I went on to say that it was my goal to force my students to confront the limits of their ability to learn – and to expand those limits.

“At some point in everyone’s lives – and for me it didn’t occur until I got to college – we confront some new challenge that seems unconquerable. Whatever we had been doing that made us successful in the past simply doesn’t work on this new problem. If we are accustomed to success, this can be an uncomfortable, even panic-inducing experience. We are forced to examine what it is that we do to succeed and come up with new strategies. In the end we discover how to overcome the challenge, but more importantly, we learn something about ourselves.

“Everyone has this uncomfortable feeling at one time or another,” I told the parents – and by this time the scowls had mostly disappeared and heads were beginning to nod. “The students who signed up for my class almost uniformly have good track records in school. Many of them have been so good at school for so long that they have never had occasion to stop and think about why they are good at school. I want to throw them out of their comfort zone, and I want to do it now, when they have your support at home,” I told the parents, “not when they are alone in some dorm room away at college. Whatever they learn about the subject matter in this class will probably be less important to them in the long run than what they learn about themselves and about how to change directions and move forward when they get stuck.

“And even though I do make their lives a bit miserable for a while, I never tell them that this should be easy. I tell them that struggle is necessary for growth. What I just told you, their parents, the students heard the first day of class and will hear throughout the course. I keep the bar high, but I am also here to help them clear it.”

As the parents filed out of the room, several would give me words of encouragement and approval. Some urged me to keep the pressure on. The parents of these very capable students knew that their children are talented, but that their true potential had not nearly been reached.

This kind of tough approach does not work with every student, or with every parent. I had the luxury of teaching a population of kids who had a great deal of self-confidence they could fall back on when they got frustrated. It was never a question of whether or not they were up to the task, it was simply a matter of figuring out how they were going to do it.

I also had the luxury of explaining my methods and my purpose to parents who overwhelmingly were college graduates and successful professionals who valued academic achievement and understood the concept of life-long learning. I manipulated their emotions in the way I gave my presentation because I wanted them to feel a hint of the frustration their children were feeling before I reminded them of their own experiences in pushing through that kind of frustration and ending up stronger.
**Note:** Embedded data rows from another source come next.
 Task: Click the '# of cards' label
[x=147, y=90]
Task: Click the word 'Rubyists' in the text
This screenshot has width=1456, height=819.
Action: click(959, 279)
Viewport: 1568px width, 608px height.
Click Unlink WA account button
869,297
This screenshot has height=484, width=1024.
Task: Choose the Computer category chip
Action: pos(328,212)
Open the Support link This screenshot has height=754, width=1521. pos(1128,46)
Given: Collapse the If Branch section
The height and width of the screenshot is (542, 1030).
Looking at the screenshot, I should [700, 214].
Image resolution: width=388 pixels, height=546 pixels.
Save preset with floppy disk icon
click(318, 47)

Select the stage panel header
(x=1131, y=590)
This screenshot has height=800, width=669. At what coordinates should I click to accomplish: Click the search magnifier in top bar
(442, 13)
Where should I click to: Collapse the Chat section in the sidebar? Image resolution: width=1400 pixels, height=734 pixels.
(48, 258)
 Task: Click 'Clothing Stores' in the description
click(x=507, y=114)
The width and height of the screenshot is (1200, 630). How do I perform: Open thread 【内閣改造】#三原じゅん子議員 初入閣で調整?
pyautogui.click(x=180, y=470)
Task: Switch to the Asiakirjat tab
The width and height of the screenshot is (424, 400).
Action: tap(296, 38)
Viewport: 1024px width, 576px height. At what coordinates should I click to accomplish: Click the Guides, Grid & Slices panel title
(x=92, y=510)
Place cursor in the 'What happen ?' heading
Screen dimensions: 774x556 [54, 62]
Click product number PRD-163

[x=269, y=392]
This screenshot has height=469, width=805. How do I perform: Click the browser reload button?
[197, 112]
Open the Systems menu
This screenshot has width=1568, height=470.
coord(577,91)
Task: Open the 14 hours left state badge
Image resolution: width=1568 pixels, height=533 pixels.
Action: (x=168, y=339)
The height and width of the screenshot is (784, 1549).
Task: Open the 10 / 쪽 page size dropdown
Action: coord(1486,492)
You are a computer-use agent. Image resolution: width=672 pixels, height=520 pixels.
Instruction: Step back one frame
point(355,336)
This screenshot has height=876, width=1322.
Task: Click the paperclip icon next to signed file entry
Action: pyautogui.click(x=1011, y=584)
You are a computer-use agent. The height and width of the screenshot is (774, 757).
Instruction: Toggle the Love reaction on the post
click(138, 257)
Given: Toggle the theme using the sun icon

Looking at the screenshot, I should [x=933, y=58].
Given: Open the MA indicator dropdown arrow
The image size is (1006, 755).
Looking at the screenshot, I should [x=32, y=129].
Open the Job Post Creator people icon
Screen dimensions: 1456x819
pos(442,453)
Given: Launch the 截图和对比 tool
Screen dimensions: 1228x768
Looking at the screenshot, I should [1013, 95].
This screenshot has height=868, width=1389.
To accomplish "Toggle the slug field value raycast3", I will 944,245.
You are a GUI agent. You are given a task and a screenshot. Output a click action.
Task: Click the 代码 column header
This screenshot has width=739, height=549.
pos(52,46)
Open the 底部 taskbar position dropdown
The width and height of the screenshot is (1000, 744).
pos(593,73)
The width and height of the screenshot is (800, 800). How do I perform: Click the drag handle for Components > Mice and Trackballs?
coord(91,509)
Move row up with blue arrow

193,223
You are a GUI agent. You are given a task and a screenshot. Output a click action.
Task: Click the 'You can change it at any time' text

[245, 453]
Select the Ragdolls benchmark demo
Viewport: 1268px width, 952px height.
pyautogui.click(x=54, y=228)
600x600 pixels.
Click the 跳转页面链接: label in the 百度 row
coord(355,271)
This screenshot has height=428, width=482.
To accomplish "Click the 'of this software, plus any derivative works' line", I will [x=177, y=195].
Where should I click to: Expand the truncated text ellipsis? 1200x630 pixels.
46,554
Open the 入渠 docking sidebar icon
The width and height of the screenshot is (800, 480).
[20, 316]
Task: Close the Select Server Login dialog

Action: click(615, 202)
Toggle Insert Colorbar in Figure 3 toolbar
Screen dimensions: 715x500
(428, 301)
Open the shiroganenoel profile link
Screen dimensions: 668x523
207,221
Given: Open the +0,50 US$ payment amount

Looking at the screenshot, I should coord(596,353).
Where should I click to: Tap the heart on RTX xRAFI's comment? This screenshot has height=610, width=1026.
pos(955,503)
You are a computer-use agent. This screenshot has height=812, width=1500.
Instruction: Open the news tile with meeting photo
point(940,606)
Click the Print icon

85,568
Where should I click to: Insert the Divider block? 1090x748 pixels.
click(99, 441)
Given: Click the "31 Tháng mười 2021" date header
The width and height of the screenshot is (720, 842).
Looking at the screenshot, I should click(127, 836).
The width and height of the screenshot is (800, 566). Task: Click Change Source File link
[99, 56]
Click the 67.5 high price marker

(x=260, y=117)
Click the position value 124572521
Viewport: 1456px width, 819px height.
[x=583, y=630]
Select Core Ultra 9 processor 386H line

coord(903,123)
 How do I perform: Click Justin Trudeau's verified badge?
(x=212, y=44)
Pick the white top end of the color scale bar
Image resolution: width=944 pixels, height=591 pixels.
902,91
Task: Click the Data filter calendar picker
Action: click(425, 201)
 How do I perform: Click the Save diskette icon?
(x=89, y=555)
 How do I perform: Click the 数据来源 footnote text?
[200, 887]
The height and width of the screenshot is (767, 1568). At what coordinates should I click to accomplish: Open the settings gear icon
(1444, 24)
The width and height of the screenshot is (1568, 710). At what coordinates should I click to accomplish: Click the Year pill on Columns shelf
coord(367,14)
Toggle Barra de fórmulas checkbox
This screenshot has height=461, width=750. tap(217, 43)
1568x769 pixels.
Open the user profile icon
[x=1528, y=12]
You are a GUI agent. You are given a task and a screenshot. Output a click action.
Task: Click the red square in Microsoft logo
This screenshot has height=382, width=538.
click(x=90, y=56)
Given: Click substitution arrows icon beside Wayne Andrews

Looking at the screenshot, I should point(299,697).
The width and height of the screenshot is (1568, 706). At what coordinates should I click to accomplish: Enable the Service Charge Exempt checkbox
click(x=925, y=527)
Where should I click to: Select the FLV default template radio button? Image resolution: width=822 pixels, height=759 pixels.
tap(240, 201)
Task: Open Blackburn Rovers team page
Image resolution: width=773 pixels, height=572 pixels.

The key to the success of these or any other families in supporting their students in school is an understanding that learning is a process. Communicating this positive value to parents, and sharing information between school and home may be accomplished in different ways in different settings. But the measure of a good education can never be fully captured in a simple test score or a letter grade. Whatever successes or stumbles may occur along the way, the ultimate goal of education must be more than the accumulation of knowledge, it must be the acquisition of the tools for leading a successful life.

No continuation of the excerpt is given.